Re: Got 10 csum errors according to dmesg but 0 errors according to dev stats

linux-btrfs.vger.kernel.org archive mirror
 help / color / mirror / Atom feed

From: Philip Seeger <p0h0i0l0i0p@gmail.com>
To: linux-btrfs@vger.kernel.org
Subject: Re: Got 10 csum errors according to dmesg but 0 errors according to dev stats
Date: Sun, 10 May 2015 19:32:45 +0200	[thread overview]
Message-ID: <554F963D.2040209@googlemail.com> (raw)
In-Reply-To: <CABR0jERqzkdTJxX_1S5WEZHDzX8=O8P7r+Bk0mesPLsR2n=w8A@mail.gmail.com>

(Again, last message was rejected.)

Hi Richard,

thank you for this tip, I didn't notice that btrfs-progs didn't match 
the kernel version.
I've updated btrfs-progs (from the repository, not manually installed), 
btrfs --version now shows v4.0.

However, it seems strange to me that a bunch of files is corrupted 
simply because btrfs-progs is older than the kernel.
To trigger more csum errors, I ran a script that basically finds all 
files and runs cat $file >/dev/null. I also scrubbed the filesystem.
It's getting worse. The number of corrupted files has grown to 79 - all 
in /home. Some of these files have not been modified in 3 years. I have 
copied them into this Arch vm from another vm, which runs Fedora (kernel 
3.19). The Fedora vm also uses btrfs, so it has the right checksums for 
all of those files. There are no csum errors in dmesg on that Fedora 
system.

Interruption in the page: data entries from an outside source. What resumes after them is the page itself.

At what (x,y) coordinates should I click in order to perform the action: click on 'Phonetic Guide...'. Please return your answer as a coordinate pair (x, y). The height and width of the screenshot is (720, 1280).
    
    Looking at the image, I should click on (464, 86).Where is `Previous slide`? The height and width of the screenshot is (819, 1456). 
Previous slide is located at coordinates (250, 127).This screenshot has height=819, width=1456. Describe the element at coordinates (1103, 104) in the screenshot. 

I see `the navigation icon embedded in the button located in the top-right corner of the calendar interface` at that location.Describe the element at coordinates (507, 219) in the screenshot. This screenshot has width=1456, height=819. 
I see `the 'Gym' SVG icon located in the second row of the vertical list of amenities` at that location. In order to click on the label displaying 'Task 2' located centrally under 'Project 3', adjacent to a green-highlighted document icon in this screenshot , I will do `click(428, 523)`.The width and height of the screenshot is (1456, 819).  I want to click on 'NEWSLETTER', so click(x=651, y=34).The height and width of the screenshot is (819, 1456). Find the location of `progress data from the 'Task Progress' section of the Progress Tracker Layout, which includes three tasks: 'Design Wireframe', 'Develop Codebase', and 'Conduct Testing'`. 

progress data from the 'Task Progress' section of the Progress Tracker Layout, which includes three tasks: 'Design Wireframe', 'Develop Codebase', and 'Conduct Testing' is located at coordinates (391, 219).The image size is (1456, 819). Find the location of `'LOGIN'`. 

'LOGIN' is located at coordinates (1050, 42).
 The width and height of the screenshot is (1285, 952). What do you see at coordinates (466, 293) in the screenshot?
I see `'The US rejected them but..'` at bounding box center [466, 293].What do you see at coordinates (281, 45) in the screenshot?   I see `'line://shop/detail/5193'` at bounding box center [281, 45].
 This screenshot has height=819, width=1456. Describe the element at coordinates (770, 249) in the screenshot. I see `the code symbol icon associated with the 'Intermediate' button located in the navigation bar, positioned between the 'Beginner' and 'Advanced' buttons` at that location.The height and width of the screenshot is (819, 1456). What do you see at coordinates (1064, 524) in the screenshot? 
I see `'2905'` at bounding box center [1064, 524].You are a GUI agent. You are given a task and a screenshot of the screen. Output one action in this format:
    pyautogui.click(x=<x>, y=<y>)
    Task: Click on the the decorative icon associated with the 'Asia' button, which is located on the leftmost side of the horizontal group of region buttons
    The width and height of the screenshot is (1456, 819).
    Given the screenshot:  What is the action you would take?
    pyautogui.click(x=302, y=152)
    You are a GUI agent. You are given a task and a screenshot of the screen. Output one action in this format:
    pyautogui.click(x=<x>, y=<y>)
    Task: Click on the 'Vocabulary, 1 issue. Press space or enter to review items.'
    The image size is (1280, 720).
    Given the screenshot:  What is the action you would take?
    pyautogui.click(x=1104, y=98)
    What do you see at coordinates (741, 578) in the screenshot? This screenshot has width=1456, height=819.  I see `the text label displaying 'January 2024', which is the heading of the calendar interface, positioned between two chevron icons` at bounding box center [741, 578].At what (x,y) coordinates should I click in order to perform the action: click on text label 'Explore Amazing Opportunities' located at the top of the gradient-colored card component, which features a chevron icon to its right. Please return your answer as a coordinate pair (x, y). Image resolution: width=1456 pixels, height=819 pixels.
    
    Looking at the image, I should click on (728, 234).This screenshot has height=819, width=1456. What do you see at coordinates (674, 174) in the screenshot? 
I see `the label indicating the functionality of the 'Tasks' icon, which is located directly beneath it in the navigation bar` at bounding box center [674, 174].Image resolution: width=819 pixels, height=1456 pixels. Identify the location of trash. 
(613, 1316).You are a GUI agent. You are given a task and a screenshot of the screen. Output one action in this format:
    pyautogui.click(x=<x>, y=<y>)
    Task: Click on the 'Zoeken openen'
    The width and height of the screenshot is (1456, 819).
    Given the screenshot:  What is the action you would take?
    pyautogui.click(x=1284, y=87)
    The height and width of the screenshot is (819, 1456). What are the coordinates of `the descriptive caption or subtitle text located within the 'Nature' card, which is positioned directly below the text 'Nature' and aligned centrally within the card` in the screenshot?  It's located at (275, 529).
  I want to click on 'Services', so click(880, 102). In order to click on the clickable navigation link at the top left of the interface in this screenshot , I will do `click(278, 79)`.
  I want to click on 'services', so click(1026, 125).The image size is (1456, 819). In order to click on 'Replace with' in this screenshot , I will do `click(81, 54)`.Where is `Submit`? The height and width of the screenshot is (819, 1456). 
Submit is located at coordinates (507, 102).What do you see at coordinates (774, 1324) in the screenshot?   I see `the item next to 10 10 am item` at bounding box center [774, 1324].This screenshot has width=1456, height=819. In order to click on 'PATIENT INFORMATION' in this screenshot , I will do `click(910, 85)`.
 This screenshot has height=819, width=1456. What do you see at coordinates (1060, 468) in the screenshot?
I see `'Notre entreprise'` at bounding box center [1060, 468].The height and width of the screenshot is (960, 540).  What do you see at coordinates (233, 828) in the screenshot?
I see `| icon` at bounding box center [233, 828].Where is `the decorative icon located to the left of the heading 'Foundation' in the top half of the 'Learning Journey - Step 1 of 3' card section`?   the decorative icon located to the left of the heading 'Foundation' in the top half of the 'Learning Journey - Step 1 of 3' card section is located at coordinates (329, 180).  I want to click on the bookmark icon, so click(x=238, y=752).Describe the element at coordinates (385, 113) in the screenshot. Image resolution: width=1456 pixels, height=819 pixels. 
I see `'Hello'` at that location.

I've also started a scrub there, which has not generated any 
error yet. To be clear, we're talking about 50k something files (about 
11 GB) that I've copied onto this vm; I have used a handful of them and 
created <10.

So after copying a lot of files onto this Arch vm, many of them have 
been corrupted for unknown reasons (mostly old files, not changed on 
this Arch system).

Scrub:
# time btrfs scrub start -B / ; echo scrub $? done

scrub done for 3e8973d3-83ce-4d93-8d50-2989c0be256a
     scrub started at Sun May 10 17:47:34 2015 and finished after 427 
seconds
     total bytes scrubbed: 19.87GiB with 21941 errors
     error details: csum=21941
     corrected errors: 0, uncorrectable errors: 21941, unverified errors: 0
ERROR: There are uncorrectable errors.

During the scrub, I also saw several of these:
[19935.898678] __readpage_endio_check: 14 callbacks suppressed

I have started another scrub (now with v4.0), I still get errors but the 
affected file names are mentioned in dmesg, which is nice. Is there a 
btrfs status command that will list permanently damaged files as well 
(like zpool status -v), since dmesg will be empty after a reboot or crash?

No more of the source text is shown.